▶ [Records for this exercise]
┄┄┄┄┄┄┄┄┄┄

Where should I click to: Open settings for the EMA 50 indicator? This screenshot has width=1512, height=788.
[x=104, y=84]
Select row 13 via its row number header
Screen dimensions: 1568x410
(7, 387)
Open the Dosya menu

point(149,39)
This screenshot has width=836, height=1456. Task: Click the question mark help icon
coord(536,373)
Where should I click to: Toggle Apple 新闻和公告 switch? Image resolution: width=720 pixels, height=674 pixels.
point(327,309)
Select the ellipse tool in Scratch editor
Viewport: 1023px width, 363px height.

┄┄┄┄┄┄┄┄┄┄

▶ [Exercise instructions] Working from the entries above, return all lines that contain "Select".

▶ [Problem solution]
Select row 13 via its row number header
Select the ellipse tool in Scratch editor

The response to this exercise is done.